Krafft, Peter M., Chris L. Baker, Alex "Sandy" Pentland, and Joshua B. Tenenbaum. (2016). Modeling Human Ad Hoc Coordination. The Thirtieth AAAI Conference on Artificial Intelligence (AAAI).

Abstract

Whether in groups of humans or groups of computer agents, collaboration is most effective between individuals who have the ability to coordinate on a joint strategy for collective action. However, in general a rational actor will only intend to coordinate if that actor believes the other group members have the same intention. This circular dependence makes rational coordination difficult in uncertain environments if communication between actors is unreliable and no prior agreements have been made. An important normative question with regard to coordination in these ad hoc settings is therefore how one can come to believe that other actors will coordinate, and with regard to systems involving humans, an important empirical question is how humans arrive at these expectations.

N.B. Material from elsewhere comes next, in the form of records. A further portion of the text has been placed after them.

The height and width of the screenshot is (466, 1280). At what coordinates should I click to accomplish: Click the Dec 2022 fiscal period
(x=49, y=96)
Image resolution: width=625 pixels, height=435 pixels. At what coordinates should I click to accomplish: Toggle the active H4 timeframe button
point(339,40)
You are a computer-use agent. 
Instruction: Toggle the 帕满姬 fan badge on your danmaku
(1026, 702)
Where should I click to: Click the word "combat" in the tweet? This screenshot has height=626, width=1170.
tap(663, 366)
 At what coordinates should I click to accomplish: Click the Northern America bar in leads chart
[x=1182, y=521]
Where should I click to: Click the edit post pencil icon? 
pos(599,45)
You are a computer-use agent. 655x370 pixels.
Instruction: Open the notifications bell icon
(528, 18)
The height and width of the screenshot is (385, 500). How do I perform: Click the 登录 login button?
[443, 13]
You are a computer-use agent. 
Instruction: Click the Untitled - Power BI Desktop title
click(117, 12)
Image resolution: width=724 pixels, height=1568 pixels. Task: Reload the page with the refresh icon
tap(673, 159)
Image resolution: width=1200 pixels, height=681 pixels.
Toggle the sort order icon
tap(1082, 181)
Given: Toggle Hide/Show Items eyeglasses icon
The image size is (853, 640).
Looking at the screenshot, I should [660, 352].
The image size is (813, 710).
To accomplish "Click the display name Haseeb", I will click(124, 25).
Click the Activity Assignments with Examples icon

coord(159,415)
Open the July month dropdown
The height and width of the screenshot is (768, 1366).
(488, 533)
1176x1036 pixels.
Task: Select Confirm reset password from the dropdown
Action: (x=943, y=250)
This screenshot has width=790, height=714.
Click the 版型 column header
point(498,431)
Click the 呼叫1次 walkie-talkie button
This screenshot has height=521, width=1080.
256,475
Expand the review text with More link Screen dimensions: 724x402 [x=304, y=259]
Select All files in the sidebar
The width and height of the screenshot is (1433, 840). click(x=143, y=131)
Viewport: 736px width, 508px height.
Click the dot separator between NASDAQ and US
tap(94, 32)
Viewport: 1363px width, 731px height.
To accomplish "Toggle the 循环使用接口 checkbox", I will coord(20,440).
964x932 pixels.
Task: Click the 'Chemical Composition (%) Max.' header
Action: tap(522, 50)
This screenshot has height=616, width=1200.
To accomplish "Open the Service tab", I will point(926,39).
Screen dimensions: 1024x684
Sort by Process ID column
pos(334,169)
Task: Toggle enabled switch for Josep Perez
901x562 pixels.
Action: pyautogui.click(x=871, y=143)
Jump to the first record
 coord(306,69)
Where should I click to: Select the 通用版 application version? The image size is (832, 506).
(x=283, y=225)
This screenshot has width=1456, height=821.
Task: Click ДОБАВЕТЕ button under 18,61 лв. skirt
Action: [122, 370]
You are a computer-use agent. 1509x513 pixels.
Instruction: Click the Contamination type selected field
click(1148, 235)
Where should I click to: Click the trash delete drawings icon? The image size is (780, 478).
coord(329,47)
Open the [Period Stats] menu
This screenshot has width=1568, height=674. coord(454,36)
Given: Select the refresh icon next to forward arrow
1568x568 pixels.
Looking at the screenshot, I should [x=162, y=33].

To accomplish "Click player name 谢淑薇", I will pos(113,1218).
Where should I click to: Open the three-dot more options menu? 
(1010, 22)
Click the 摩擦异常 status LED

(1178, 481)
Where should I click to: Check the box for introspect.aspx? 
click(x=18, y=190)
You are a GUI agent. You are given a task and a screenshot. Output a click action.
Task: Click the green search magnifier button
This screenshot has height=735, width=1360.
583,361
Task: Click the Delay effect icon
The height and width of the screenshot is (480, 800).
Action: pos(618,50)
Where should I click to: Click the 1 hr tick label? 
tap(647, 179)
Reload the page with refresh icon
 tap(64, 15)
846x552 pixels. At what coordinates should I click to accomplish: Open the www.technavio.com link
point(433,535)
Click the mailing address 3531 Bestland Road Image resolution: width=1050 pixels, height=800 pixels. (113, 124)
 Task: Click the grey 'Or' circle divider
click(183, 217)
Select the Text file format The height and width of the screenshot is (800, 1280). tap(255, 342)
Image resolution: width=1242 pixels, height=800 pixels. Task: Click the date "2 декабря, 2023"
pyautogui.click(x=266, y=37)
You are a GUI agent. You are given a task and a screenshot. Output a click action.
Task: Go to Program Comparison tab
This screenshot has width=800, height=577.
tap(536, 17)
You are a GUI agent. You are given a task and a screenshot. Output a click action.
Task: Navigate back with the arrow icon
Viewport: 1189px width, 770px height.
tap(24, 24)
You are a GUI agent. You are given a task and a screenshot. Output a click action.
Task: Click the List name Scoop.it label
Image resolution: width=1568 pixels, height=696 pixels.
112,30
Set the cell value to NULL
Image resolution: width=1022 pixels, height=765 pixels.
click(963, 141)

We introduce an exact algorithm for computing the infinitely recursive hierarchy of graded beliefs required for rational coordination in uncertain environments, and we introduce a novel mechanism for multiagent coordination that uses it. Our algorithm is valid in any environment with a finite state space, and extensions to certain countably infinite state spaces are likely possible. We test our mechanism for multiagent coordination as a model for human decisions in a simple coordination game using existing experimental data. We then explore via simulations whether modeling humans in this way may improve human-agent collaboration.